• Recorded information:
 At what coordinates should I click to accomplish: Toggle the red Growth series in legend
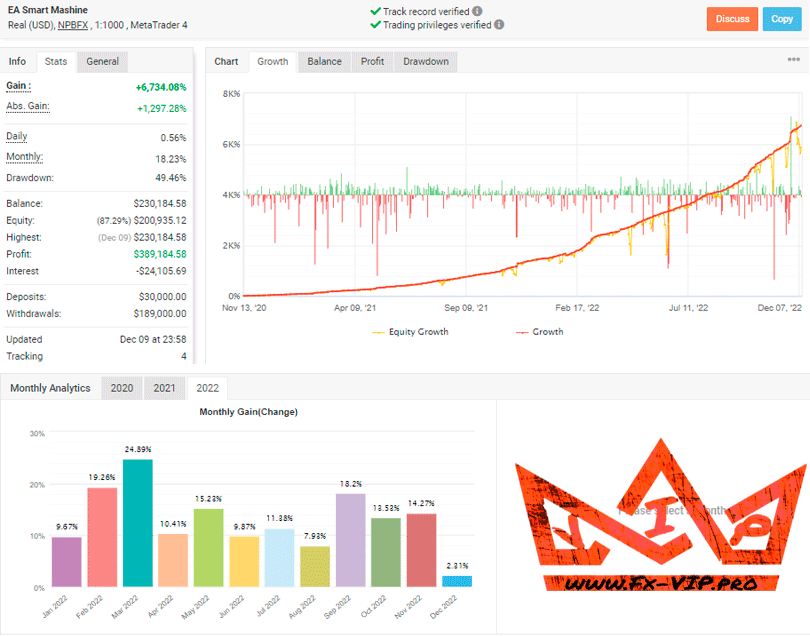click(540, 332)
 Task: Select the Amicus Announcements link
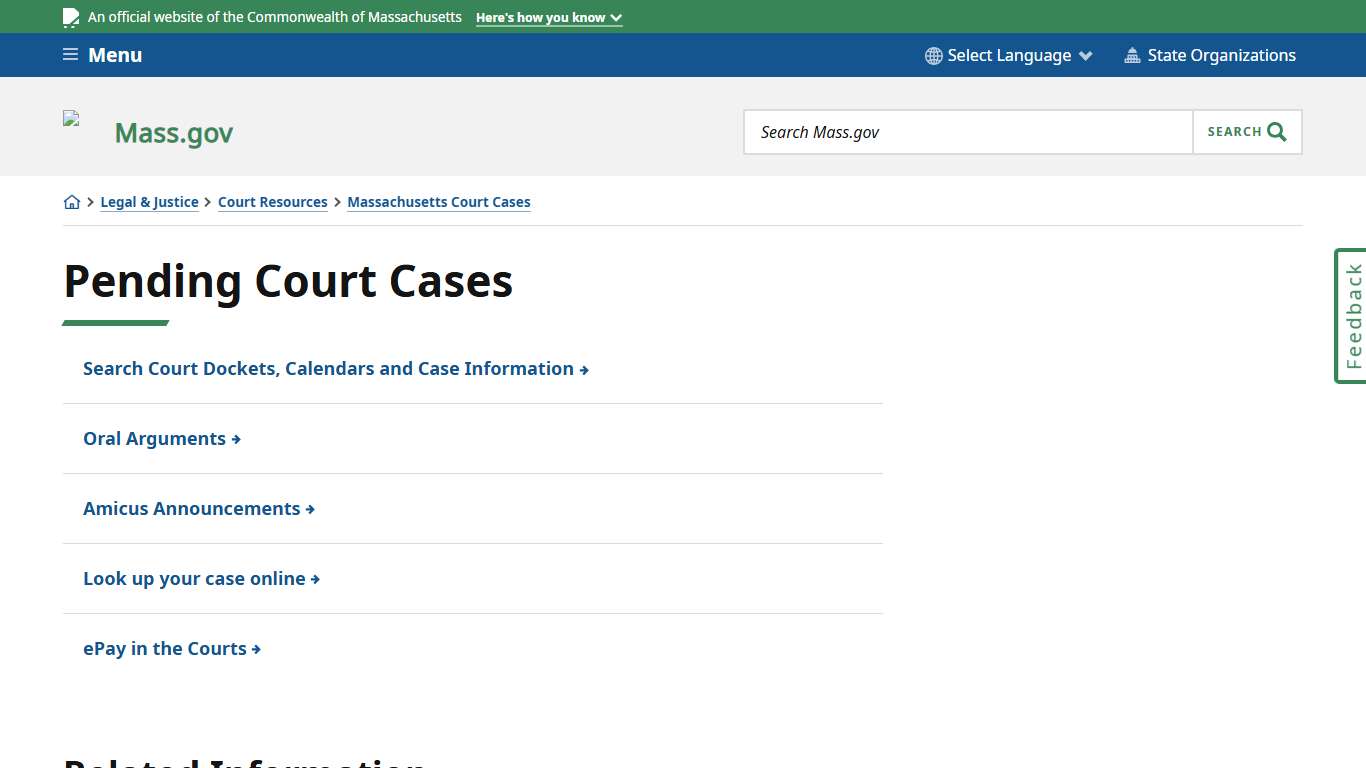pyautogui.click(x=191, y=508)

...

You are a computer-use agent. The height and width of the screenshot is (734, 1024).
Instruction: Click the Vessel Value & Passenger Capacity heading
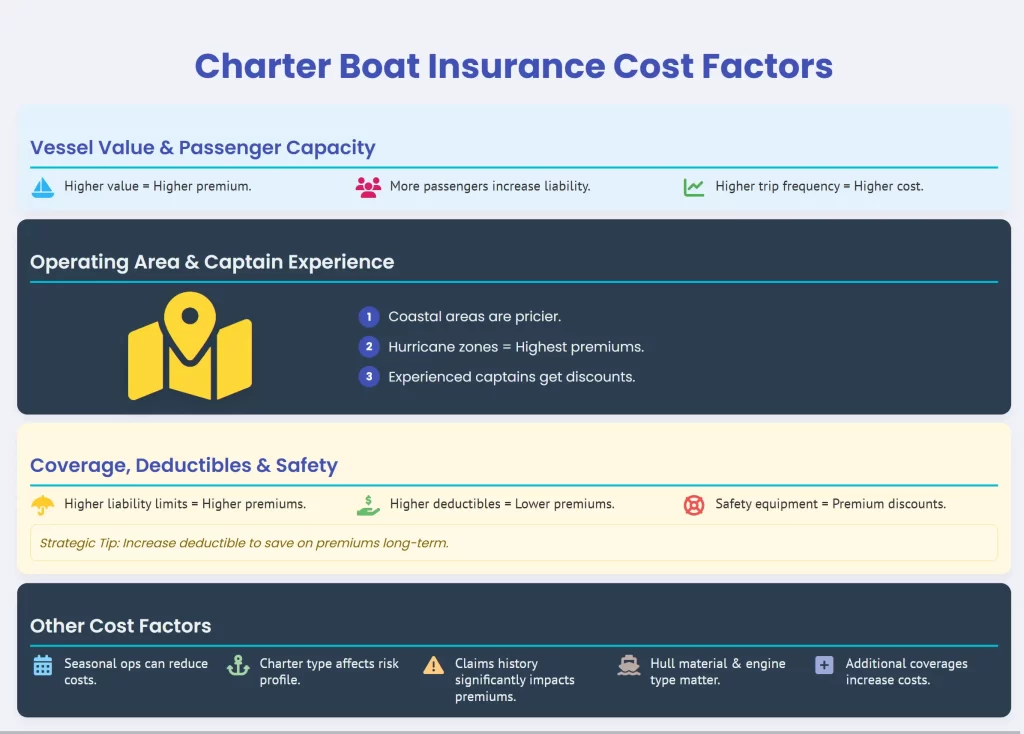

• What to produce:
From the records above, give again exactly the lines running from the line with "You are a computer-use" to the line with "Instruction: Click the", inclusive.

• Solution to the problem:
You are a computer-use agent. The height and width of the screenshot is (734, 1024).
Instruction: Click the Vessel Value & Passenger Capacity heading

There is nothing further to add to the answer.